DHS Secretary Jeh Johnson in a memorandum titled the “Southern Border and Approaches Campaign” to the heads of agencies involved in border enforcement outlines new policies “in furtherance of . . . Department wide Southern Border and Approaches Campaign Plan . . . announced on May 8 , 2014 . These directives are an extension of this Department’s new Unity of Effort initiative . . . announced on April 22, 2014.” The directive calls for the formation of three task forces and the formulation of a new border enforcement campaign:
“The overarching goals of the Southern Border and Approaches Campaign are to enforce our immigration laws and interdict individuals seeking to illegally cross our land, sea, and air borders; degrade transnational criminal organizations; and decrease the terrorism threat to the Nation, all without impeding the flow of lawful trade, travel, and commerce.

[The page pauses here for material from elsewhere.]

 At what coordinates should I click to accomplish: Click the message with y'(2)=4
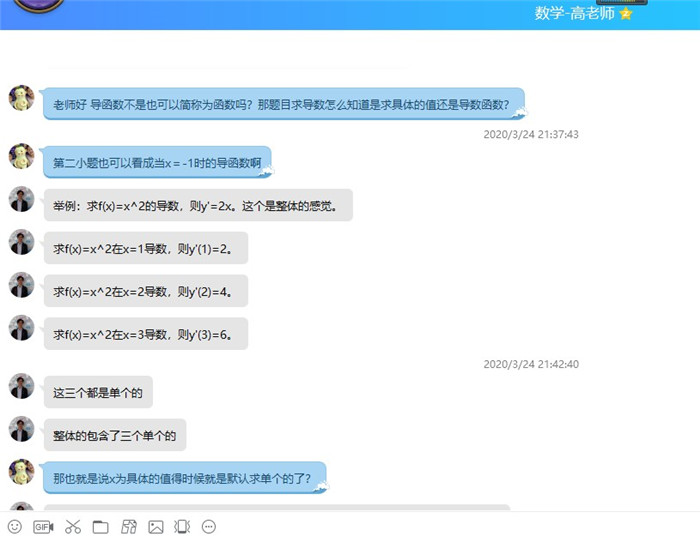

The ten objectives of the Southern Border and Approaches Strategy will be:
1. Minimize the risk of terrorism.
2. Increase the perceived risk of engaging in or facilitating illegal transnational or cross-border activity.
3. Interdict people and goods attempting to enter illegally between ports of entry.
4. Increase situational awareness in the air, land , and sea border and approaches.
5 . Decrease or disrupt the profitability and finances of transnational criminal activities at the optimal points.
6. Dismantle criminal and terrorist organizations and networks.
7. Prevent the illegal exploitation of legal flows.
8. Maximize the resiliency of key nodes, conveyances, pathways, and transportation infrastructure.
9. Minimize the cost to travelers and delays to shippers in being screened and vetted at ports of entry.
10. Maximize the number of travelers and value of imported goods that undergo screening before arriving at ports of entry.”
The efforts to “strengthen border seciurity” outlined by the DHS seem relatively modest. The three task forces will for the most part seem to be focusing on improving existing border enforcement efforts. The the ten stated goals of border security — including protecting the nation from threats of terrorism and criminal activity — appear to align nicely with other changes announced by the President in terms of focusing immigration enforcement on true dangers to the public safety (i.e., deport felons, not families).
It seems to me that strengthening of border security has been a consistent theme of President Obama’s immigration enforcement policies, with annual removals in the neighborhood of 400,000 a testament to those efforts. Nonetheless, the DHS border security initiatives remind us that the President is committed to border enforcement. This is an important matter politically as every comprehensive immigration reform proposal seems to include an enforcement plank and many Republican political leaders accuse the President of failing to ensure the integrity of U.S. borders.